§ What the task asks
Your answer should be each line of the entries that contains the word "agent", copied in full.

[Record excerpts — start]

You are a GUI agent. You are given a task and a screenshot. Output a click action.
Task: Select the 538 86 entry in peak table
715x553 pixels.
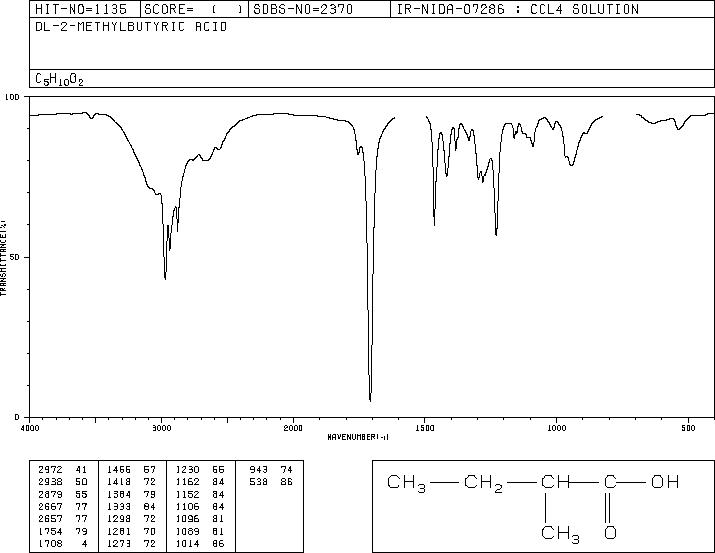point(271,481)
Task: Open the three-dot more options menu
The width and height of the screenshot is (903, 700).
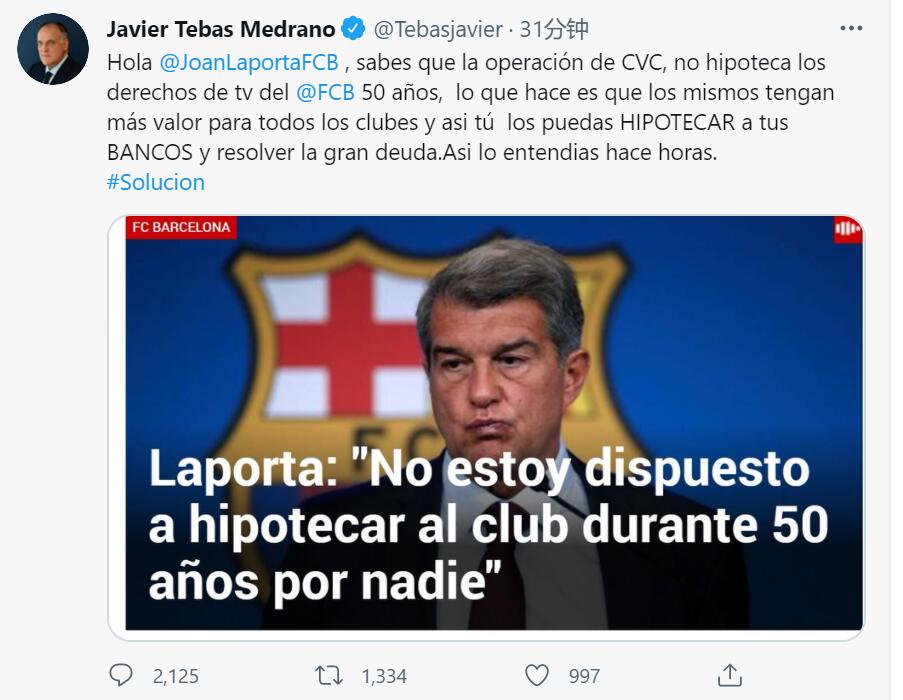Action: pyautogui.click(x=851, y=28)
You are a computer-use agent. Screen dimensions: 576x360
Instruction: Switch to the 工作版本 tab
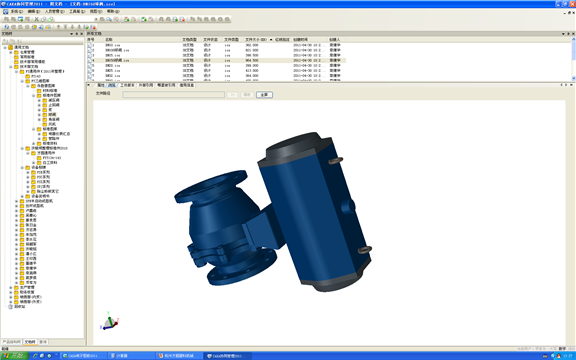click(x=127, y=85)

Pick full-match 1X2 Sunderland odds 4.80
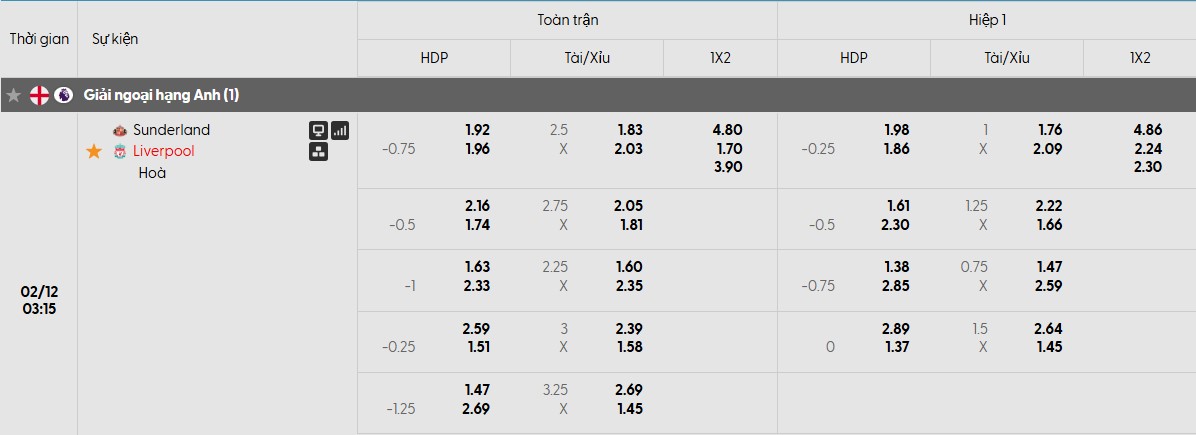(x=729, y=130)
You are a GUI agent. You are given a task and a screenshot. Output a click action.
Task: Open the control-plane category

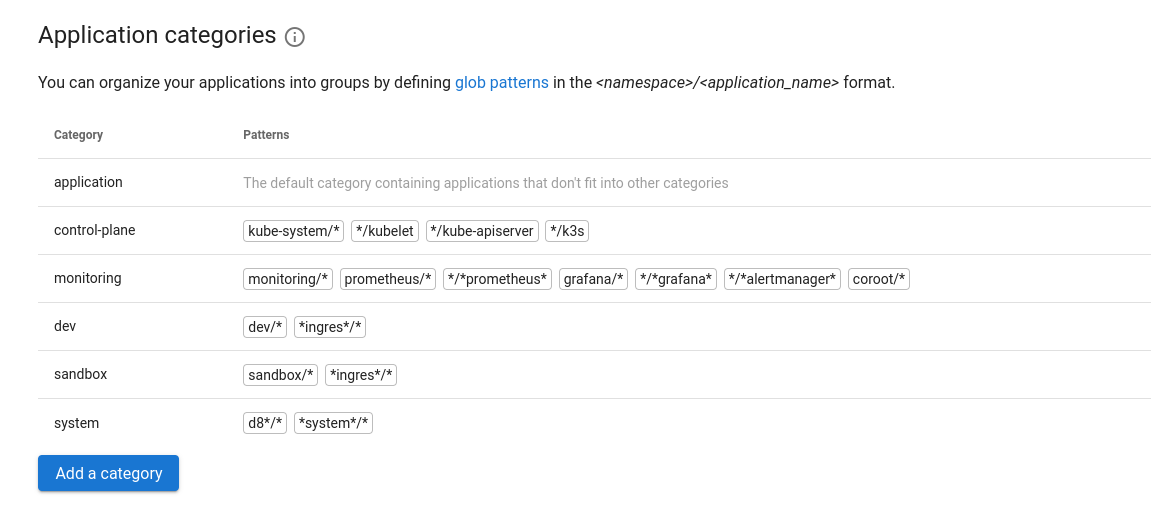click(x=94, y=231)
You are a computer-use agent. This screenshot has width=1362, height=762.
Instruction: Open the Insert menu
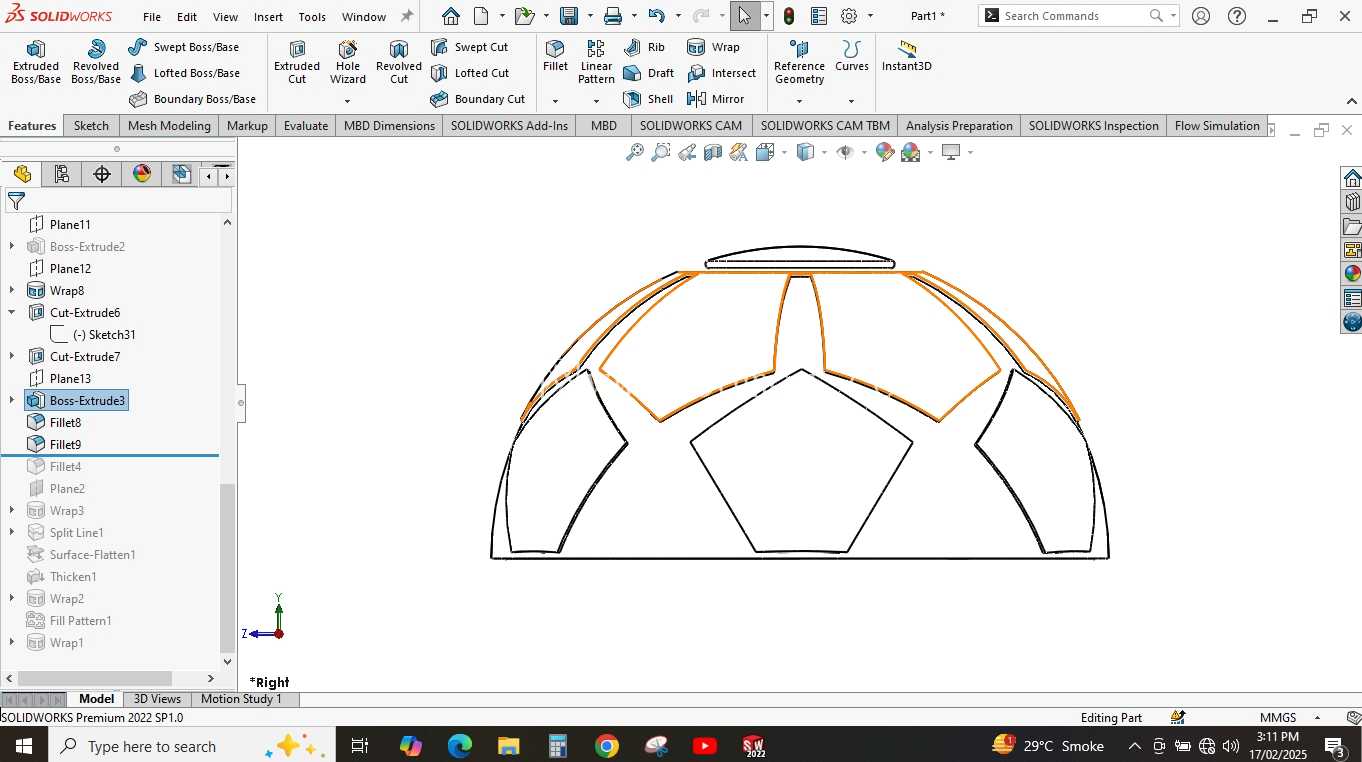268,17
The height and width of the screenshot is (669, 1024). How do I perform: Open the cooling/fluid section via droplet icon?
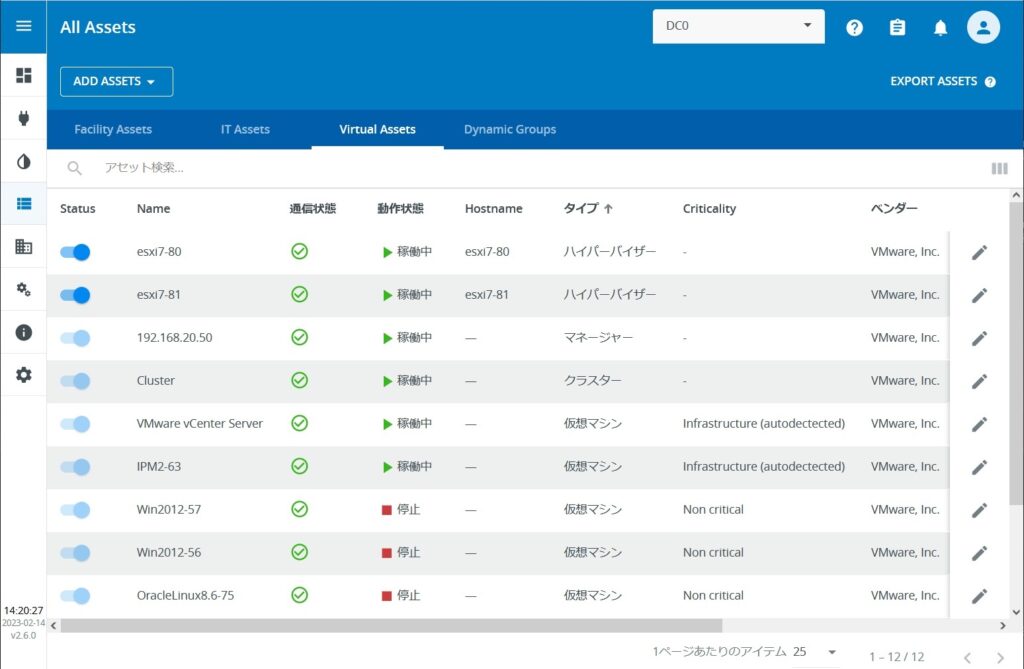[23, 160]
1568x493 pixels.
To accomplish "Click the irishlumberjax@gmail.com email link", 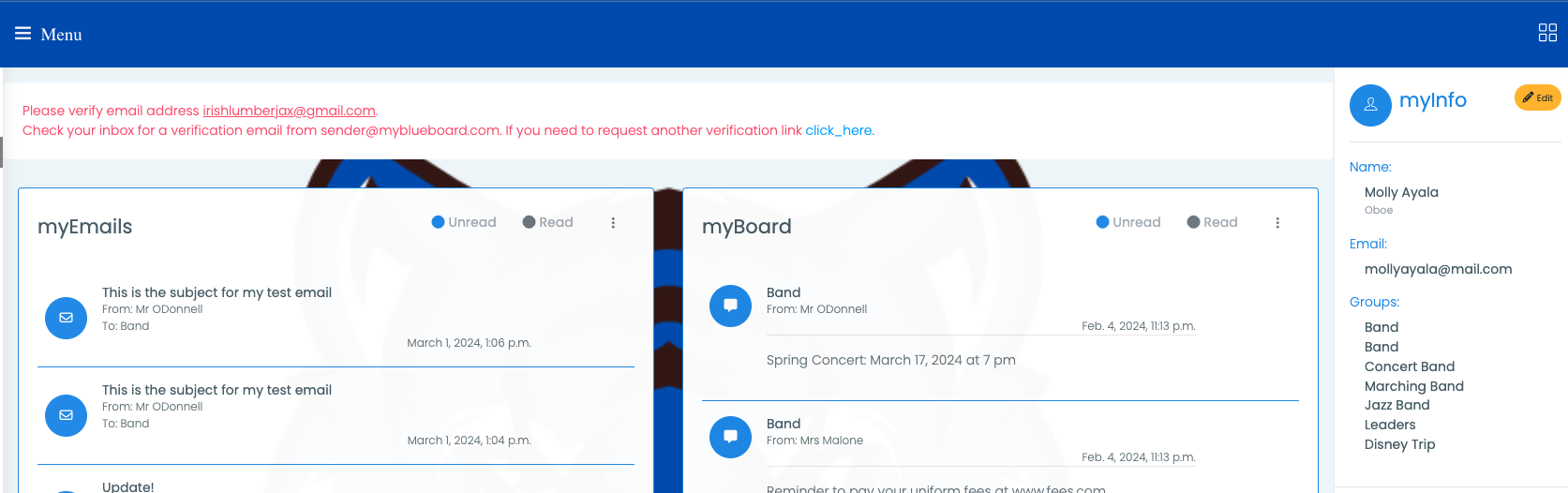I will coord(290,111).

[Record excerpts — finish]

§ Solution
You are a GUI agent. You are given a task and a screenshot. Output a click action.
You are a computer-use agent. Screen dimensions: 576x360
You are a GUI agent. You are given a task and a screenshot. Output a click action.
You are a computer-use agent. This screenshot has width=1362, height=762.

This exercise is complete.